• **Dataset content**:
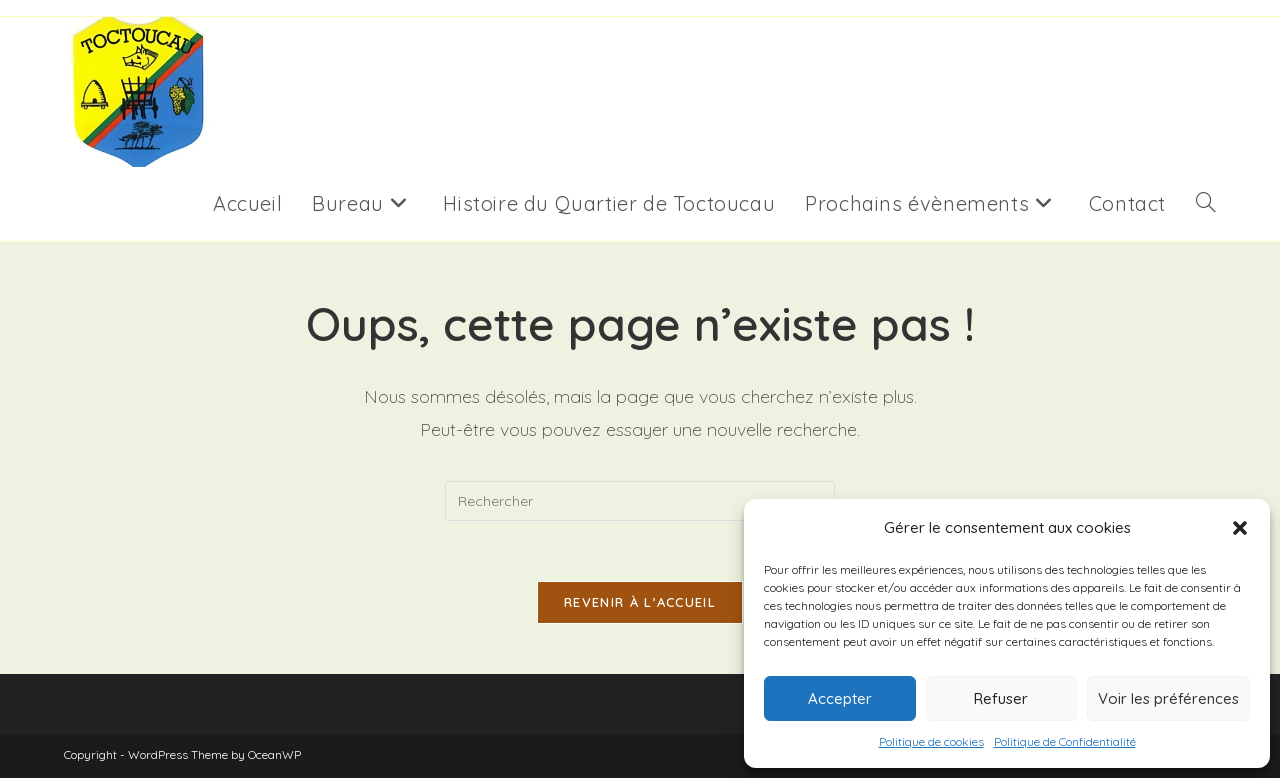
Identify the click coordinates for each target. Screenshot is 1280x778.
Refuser (1001, 698)
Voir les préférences (1168, 698)
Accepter (840, 698)
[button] (1240, 528)
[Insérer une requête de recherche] (640, 501)
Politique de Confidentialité (1065, 741)
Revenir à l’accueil (640, 602)
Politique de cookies (931, 741)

• **Work required**: Copy the lines of the records character for character, from the line that contains "Politique de Confidentialité (1065, 741)" through the final line of the records.

• **Reply to the exercise**:
Politique de Confidentialité (1065, 741)
Revenir à l’accueil (640, 602)
Politique de cookies (931, 741)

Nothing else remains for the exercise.